The following conversation has been edited and condensed for clarity.
Michael Govan: We've tried to make sure that artists are not just making work that we show in the museum, but that artists are part of our museum. Vera, when you suggested you might want to live in a museum or work in a museum, to be "in residence," literally, that didn't faze me or LACMA. In fact, we'd been looking for opportunities to do that over the years.
Vera Lutter: I started photographing inside museums starting with the Met. Bringing in my smaller trunk-sized pinhole cameras to the galleries, I made works roughly of the scale of 30 x 20, 30 x 15 inches. But my big wish was to make one large picture of a gallery interior. I knew that would be an incredibly big ask. You were immediately enthusiastic. But to build a big camera in this main gallery—you said, "I want to do more than that—let's build more than one."
MG: When we were tearing down our old buildings we wanted to honor that past, those galleries. Part of the idea was to honor the history of those older buildings, the memories, and to create something. So I had imagined that, knowing your work, which is a little about memory—it looks like memory, it looks like the emotions of memory, like a dream—that somehow you would make images in and around LACMA.
Jennifer King: What I love about LACMA from the Bridge, III: April 3–5, 2017 is the chairs on our plaza have a ghostly look. And that's because this photograph took three days. A lot of things are perfectly still, but people sat in those chairs and they moved around. So you get this ghostlike impression of the chairs moving around on the plaza. I've heard you talk about how your photographs are almost like a film recording of people who walk in front of your camera even though they don't show up in the exposure.
VL: I always think about all those things that are part of the image that we cannot see, because they're such a relevant part of the image. Such a beautiful detail was recorded in that very small movement of the chairs that are around the outdoor tables in this plaza. So we have that trace of humans, inhabiting not only the museum and the plaza, but my image.
MG: You also wanted to capture interiors and you chose the Baroque gallery. We actually built a camera into the gallery, behind a false wall. We talked about whether we would tell people you were making this picture. It would be kind of cool if visitors knew. And then we realized if extra light got inside the camera, it would change the image so we did it on the QT.
VL: This was the birthplace of the project for me.

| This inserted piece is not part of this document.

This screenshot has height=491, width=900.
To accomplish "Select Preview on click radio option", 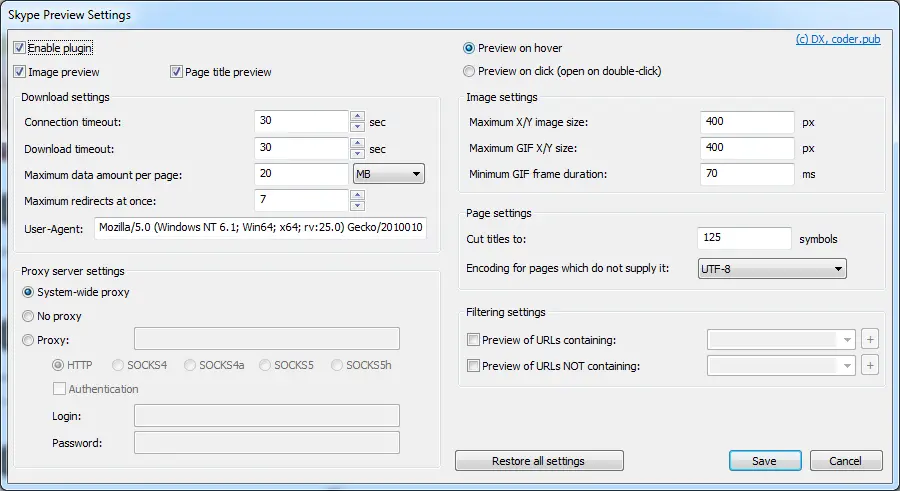I will point(469,71).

My exposure was going to be seven months long. Nothing could move. It had to be organized that not one piece would need to go out for a loan. I was running little samples all around the frame of my big picture to track any kind of unusual developments. Three weeks before my calculated maturing time, we took the last tests down. Everything was great. When we developed the image, it was pitch black. An outside contractor had been brought in and he needed to fix something in the air conditioning system, of course exactly adjacent to my camera. He lifted the roof off the camera and light came in. This man didn't even know about it.
JK: In the end, the beautiful photograph that we did get, it was about a one month exposure. Still quite beautiful, just not as detailed.

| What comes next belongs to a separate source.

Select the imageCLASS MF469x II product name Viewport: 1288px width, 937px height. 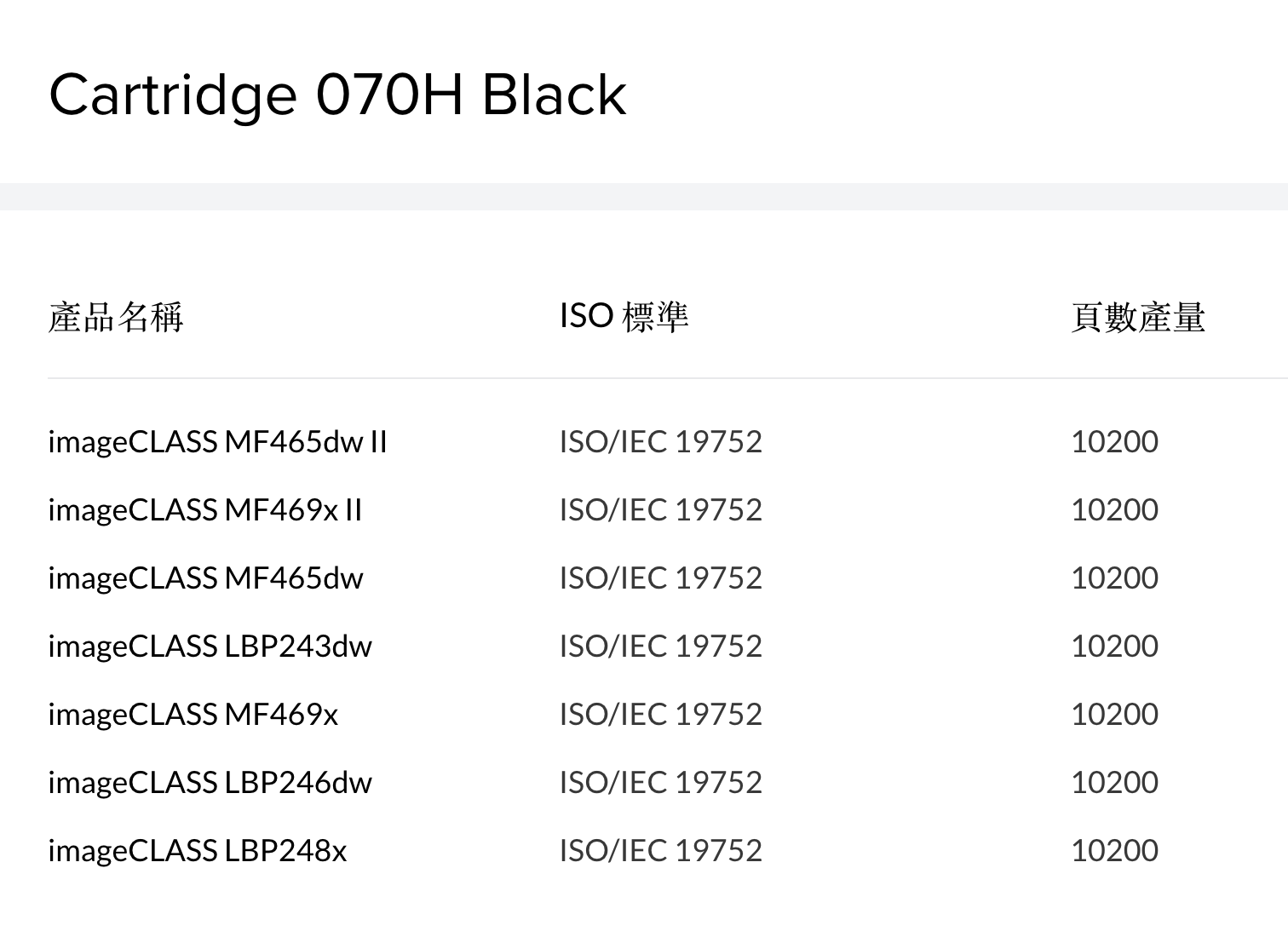[204, 510]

VL: Yes, the image is a tiny bit smaller. We were under the gun. So I just had to make this slightly smaller image and use a slightly larger pinhole, letting more light in. But we're all very happy about this. We got what we wanted.
MG: One of my favorites is African Figures: June 13, 2017. This is The Inner Eye—a show of African sculptures and textiles. Here you were taking advantage of the reflections off the Plexiglas, the view through the glass. So here's a strange image with the exhibition, the reflections, and the palm trees behind the Resnick Pavilion.
VL: We see the reflection of the masks in the Plexiglas and that is what so fascinated me.
MG: Didn't this lead you, Vera, to the work you're doing in the studio now?
VL: I'm experimenting with this kind of reflection in my studio, trying to build things like that. I've spent a lot of time looking at my work, which is, in a way, creative work, because it initiates the process of thinking, what's next? What was successful? What needs to change? So every day since the second week of the shutdown, I've come to my studio—in the beginning just to calm myself down, because it was a little intense in New York. But also because it's wonderful to be in this big open space.
MG: You spent four years thinking about the LACMA project. You lived inside the museum. You saw the museum from a completely different perspective. Did anything change? Did you develop some of your own opinions about museums and artworks?
VL: I think we all were a little bit astounded with our own ambition in this project, right? I learned so much about how a museum works and how this is all only possible when everybody works with everybody. How wonderful and interesting and inspiring and easy it can be when people are open to ideas. It's been incredibly inspiring to be surrounded by art. I was reminded that you, Michael, are really fearless. Because you allow yourself to go into these ideas that sometimes we don't really know how much work they require. But you don't get intimidated by it. You never, ever threw your arms up in despair and said, "Enough, we can't do this anymore. It's driving everybody crazy." We just kept going and always found a way, right?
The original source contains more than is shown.